I'm new at this, and haven't had much time at all lately to play games or sleep, and I'm afraid it's making me cranky. My Google-Fu is suffering and I can't find good information on the pro's and con's of each. Mostly I get a very one sided view where one program was actually handed down from God with the 10 commandments and the other two are the devil's work. Only by reading a number of these have I been able to, maybe, see some of the possible flaws in each.
Does anyone have a fairly unbiased, in-depth review of each of these programs, complete with how well they work, screen shots of how to use them, etc...? I just don't like buying a pig in a poke. When Nvidia was accused of hiding the troubles it's software had, along with the things it couldn't do, they claimed the information was freely available in various posts inside their user forums... so these middleware programs are definitely a case of buyer beware. Need more info, please.
edit2:ARRRRRGGGGG!!! I finally got 3D working on regular games and stuff through one of the free trials. BAD NEWS!!! This may work for 3D for console games, but if you are planning on using it for computer games, there is a VERY IMPORTANT CAVEAT!
You MUST sit further then 4 FEET away from the screen or you will get areas of the screen (for me, starting with the lower right) where both eyes WILL see both frames. I sit about 2ft to 2.5ft away from the screen in order to reach keyboard mouse. At this point, only about 50% of the screen is POSSIBLE to show 3D images.
Again, this is not a case of "optimal viewing", it is a case of "possible viewing." Any closer then 4ft and areas of the screen WILL fail to display 3D.
I'm sorry, but for my this is the ultimate deal breaker.
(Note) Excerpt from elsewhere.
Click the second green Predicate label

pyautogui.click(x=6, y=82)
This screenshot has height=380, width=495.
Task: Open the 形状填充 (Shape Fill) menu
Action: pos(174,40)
I will have to attempt to return this screen.
Edit3: Did the math and the screen has an effective vertical viewing angle of about 10 degrees (if you are dead center, the top of the screen is 10 degrees and the bottom of the screen is 10 degrees at 48"). Looks like for me to sit 2ft away from a 32" 16:19 screen, I would need a viewing angle of about 18 degrees (if perfectly positioned, more if I will be off center at all). Seems to me the viewing angle should improve if they can get the FPR film closer to the LCD cells. Either way, I have to return this and come up with another way, or, more likely, just wait until the technology matures more. Am bummed because when it worked it looked great. I would still recommend this TV for small room console gaming.
Edit4: edited some numbers above because I made a small mistake. Screen is 15.5 inches tall and 28 inches wide. I needed to divide 15.5 by 2 to get the right triangle between my eye line and the top of the screen. When I redid the calculations using 7.75, I found I had been trying about an 18 degree viewing angle and it needed about a 10. Just saw a press release on HR274H. A smaller screen could reduce the distance I need to sit to the screen, but I need to see it's vertical viewing angle in order to see how close I could sit.